BEGIN DATASET

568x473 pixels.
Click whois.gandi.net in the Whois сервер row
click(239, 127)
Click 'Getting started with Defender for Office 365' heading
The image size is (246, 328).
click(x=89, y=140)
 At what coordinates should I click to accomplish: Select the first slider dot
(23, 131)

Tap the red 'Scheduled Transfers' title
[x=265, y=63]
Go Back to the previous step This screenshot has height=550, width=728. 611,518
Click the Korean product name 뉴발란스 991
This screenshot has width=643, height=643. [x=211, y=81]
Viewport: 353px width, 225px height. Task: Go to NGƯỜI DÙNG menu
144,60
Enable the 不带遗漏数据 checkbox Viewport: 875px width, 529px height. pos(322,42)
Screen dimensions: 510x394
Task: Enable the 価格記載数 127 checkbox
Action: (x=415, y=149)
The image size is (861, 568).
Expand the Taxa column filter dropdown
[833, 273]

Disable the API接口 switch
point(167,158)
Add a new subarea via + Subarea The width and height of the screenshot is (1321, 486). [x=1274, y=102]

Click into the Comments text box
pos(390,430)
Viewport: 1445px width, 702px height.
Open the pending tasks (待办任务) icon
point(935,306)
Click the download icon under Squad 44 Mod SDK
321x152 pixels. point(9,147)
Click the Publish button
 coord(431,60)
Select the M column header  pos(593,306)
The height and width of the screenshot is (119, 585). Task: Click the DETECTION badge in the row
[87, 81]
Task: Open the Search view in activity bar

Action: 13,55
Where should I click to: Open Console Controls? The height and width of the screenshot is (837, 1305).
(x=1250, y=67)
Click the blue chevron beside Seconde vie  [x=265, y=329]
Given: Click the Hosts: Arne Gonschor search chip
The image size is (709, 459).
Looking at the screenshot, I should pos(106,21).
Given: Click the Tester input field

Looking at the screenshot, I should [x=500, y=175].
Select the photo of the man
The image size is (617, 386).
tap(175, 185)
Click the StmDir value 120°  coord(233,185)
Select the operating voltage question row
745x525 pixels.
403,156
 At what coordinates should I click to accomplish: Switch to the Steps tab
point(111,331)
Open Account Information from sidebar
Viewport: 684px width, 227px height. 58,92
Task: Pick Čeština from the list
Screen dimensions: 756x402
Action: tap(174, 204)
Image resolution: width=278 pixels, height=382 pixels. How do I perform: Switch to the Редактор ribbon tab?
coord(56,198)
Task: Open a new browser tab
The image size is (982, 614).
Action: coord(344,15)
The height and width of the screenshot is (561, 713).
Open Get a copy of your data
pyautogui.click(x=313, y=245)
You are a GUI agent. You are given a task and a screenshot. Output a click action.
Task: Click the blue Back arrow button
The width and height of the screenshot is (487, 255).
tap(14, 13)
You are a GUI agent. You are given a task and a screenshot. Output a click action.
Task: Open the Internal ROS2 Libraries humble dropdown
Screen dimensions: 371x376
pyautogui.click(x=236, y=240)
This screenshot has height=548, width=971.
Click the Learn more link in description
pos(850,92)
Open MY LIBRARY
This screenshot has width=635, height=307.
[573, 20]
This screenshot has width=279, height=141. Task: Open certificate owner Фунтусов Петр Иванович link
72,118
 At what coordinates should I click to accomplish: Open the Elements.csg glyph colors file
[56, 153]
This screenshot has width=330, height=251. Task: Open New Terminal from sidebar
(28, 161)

END DATASET

When a line in the material above holds the word "Back", copy that line.

Go Back to the previous step This screenshot has height=550, width=728. 611,518
Task: Click the blue Back arrow button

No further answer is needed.